Jodi Litvin, a Publishing student currently working in sales at University of Toronto Press, exemplifies the perfect balance between who you know and what you know. When beginning the Certificate in Publishing at The Chang School, she quickly learned through two introductory courses (Overview of Trade Industry and Overview of Educational Publishing) “how little [she] knew about the publishing industry” prior to her enrolment in the certificate.
When building out your professional network, the emphasis tends to fall on the connections you make. But, finding the balance between who you know and what you know may be what you need to stand out.
What you know
Prior to beginning a new learning experience — whether it be a certificate, a course, or a bootcamp — many enter it wanting to gain new knowledge. It’s evident that the world is constantly changing, and with it, it’s important to reskill to remain competitive in your industry.
Companies and industries at large can continue to operate traditionally, but as the world changes that may mean sacrificing things like efficiency, morale, and employee retention. Harvard Business Law Review calls this “active inertia,” explaining: “Active inertia is an organization’s tendency to follow established patterns of behavior—even in response to dramatic environmental shifts.” This, HBLR claims, is the downfall of many large businesses.
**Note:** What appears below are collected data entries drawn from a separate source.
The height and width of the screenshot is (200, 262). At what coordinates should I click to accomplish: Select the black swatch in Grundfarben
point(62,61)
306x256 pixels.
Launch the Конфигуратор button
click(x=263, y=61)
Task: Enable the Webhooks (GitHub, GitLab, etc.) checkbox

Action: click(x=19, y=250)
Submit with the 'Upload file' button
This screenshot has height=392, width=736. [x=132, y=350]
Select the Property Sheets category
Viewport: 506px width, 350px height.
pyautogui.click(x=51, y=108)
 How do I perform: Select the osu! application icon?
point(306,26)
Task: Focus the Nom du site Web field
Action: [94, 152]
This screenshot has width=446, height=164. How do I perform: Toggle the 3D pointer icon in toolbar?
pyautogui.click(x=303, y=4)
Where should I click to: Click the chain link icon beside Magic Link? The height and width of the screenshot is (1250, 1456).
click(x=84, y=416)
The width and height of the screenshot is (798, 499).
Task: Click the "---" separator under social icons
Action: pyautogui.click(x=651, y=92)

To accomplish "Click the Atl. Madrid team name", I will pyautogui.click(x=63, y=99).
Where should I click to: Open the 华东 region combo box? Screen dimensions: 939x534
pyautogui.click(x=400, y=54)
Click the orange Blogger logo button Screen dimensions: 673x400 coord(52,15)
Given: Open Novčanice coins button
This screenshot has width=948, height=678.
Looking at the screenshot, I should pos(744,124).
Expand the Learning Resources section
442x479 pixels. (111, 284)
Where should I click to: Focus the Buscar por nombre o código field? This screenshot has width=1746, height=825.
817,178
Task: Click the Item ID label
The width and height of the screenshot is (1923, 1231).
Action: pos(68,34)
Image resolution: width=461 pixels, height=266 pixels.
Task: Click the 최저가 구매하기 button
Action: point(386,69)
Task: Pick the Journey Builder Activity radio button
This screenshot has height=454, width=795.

So, maybe the what-you-know part is just as important as who you know.
Who you know
The beauty of reskilling or upskilling by taking a certificate is that you aren’t doing it alone. Even during the shift from in-person to online and virtual learning during the COVID-19 pandemic, students and instructors were still finding ways to connect via online discussion boards, Zoom meetings, and more.
When taking the Certificate in Publishing, Jodi appreciated the career help she received from instructors. “The instructors have been a highlight for me. I have not taken a course yet where the instructor was not genuinely invested in my career,” she said. “The commitment of the instructors is what makes this program special.”
So how can both build out your professional network?
Building out your professional network
When thinking about building out your professional network, you may immediately consider how many LinkedIn connections you have, maybe even how many people follow you on Twitter. But, to have a strong network means having professionals, like your instructors, who can vouch for what you know to other professionals they have existing, trusted relationships with. “They not only have a wealth of knowledge they are excited to share, but their willingness to support and encourage students is genuine. An essential combination of insight and generosity,” Jodi shared about her relationships with many of her instructors.
And it’s not only your instructors. When taking a certificate you can learn alongside established professionals in your industry because, like we said, there is importance in what you know (no matter how established you are in your profession). Your peers may be from all around the world, providing each other with different perspectives, connections, and insights that you otherwise never would’ve known or considered.
Although we operate in a mostly online world these days, Jodi was able to virtually connect with other students in her classes through student-created networking groups, drop-in class sessions, and discussion boards. In spite of an online format, there are still plenty of ways to meet new people interested in the same industry as you.
These connections, paired with an ability to articulate what you’ve learned, are invaluable to your professional career and development. Who you know is a large part of career building, but it’s not the only part. When reskilling with a certificate, you’re able to update your knowledge and bring an added level of assurance to any space you might enter.
So, really, what you know and who you know are synergistic and not mutually exclusive to creating a strong professional network to help you grow your career.